Unilateral spermatic cord torsion without ipsilateral spermatogenetic material: effects on testicular blood flow and fertility potential

Karaguzel G., Gungor F., Karaguzel G., Yildiz A., MELİKOĞLU M.

UROLOGICAL RESEARCH, vol.32, no.1, pp.51-54, 2004 (SCI-Expanded) identifier identifier identifier

  • Publication Type: Article / Article
  • Volume: 32 Issue: 1
  • Publication Date: 2004
  • Doi Number: 10.1007/s00240-003-0377-3
  • Journal Indexes: Science Citation Index Expanded (SCI-EXPANDED), Scopus
  • Page Numbers: pp.51-54
  • Keywords: spermatic cord torsion, contralateral damage, testicular blood flow, fertility, CONTRALATERAL TESTIS, RATS, EPIDIDYMIS, APOPTOSIS
  • Karadeniz Technical University Affiliated: No


This experiment was planned to answer the question of how the elimination of ipsilateral spermatogenetic material, which is necessary for contralateral testicular damage caused by an autoimmune response, affects contralateral testicular blood flow and fertility potential in unilateral spermatic cord torsion (USCT). Thirty-four male and 68 female adult albino rats were divided into three groups.
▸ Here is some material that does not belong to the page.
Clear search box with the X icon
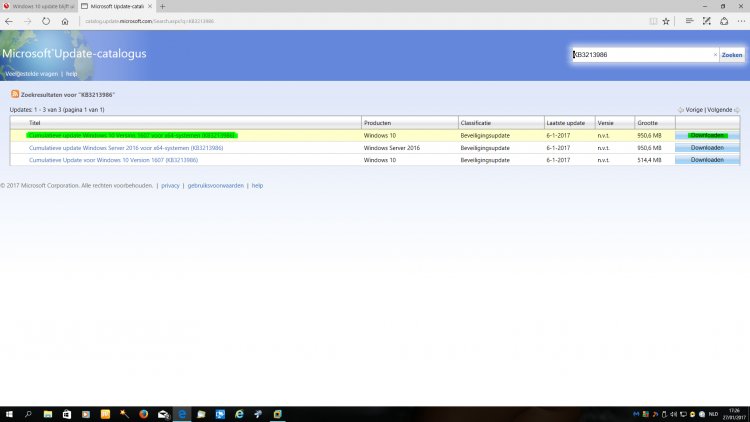Image resolution: width=750 pixels, height=422 pixels. (x=715, y=55)
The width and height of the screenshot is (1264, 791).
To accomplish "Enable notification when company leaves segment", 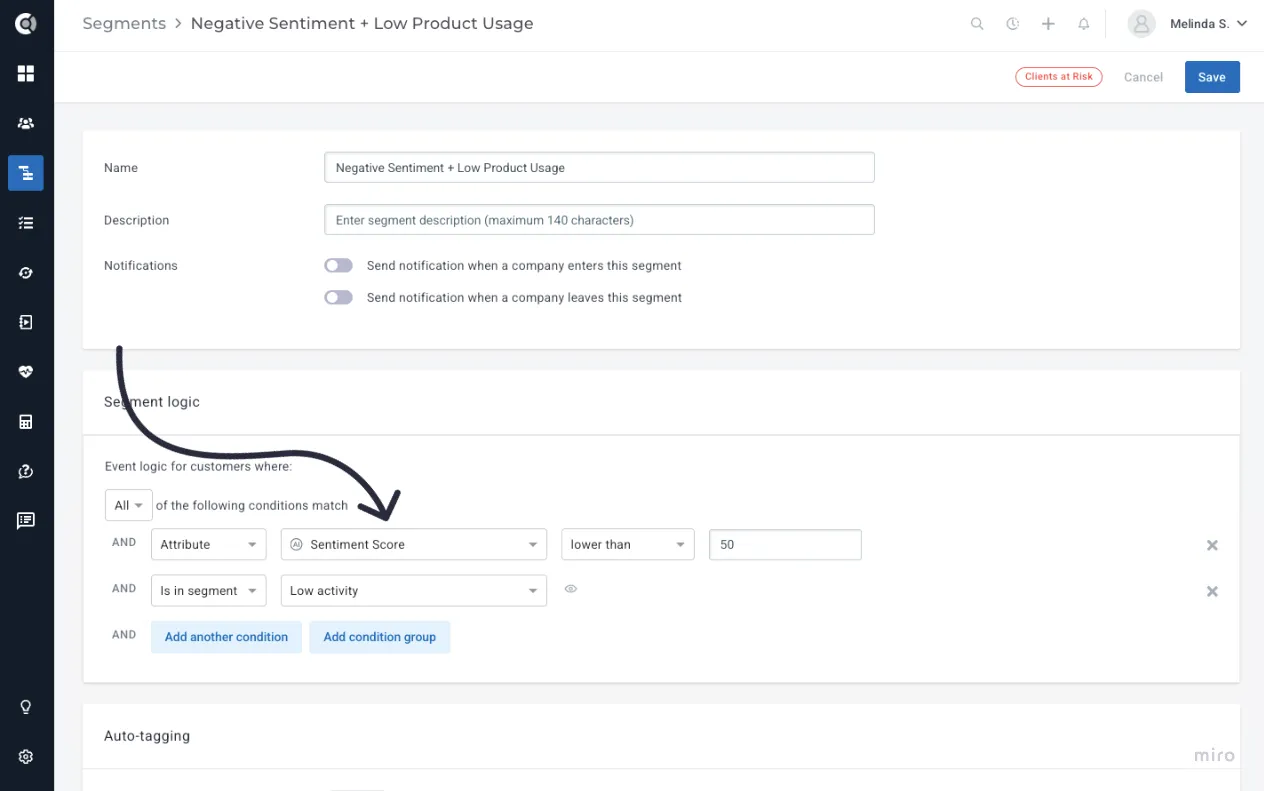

Group 1 rats underwent a control operation, group 2 rats underwent subepididymal orchiectomy to eliminate spermatogenetic material, and group 3 rats underwent USCT after subepididymal orchiectomy. Testicular blood flows of the rats were measured by Xe-133 clearance technique. Additionally, to determine fertility potential, each male rat was housed with two female rats. Numbers of impregnated and delivered rats were recorded. Both mean testicular blood flow and fecundity of group 3 were significantly lower than those of groups 1 and 2. When compared with groups 1 and 2, fertility and mean number of the impregnated rats of group 3 were lower but the differences were not significant. These findings suggest that absence of spermatogenetic material in USCT reduces contralateral blood flow and fertility potential. Therefore, contralateral testicular damage originating from blood flow alterations rather than autoimmune mechanism should be considered to explain fertility problems encountered following USCT.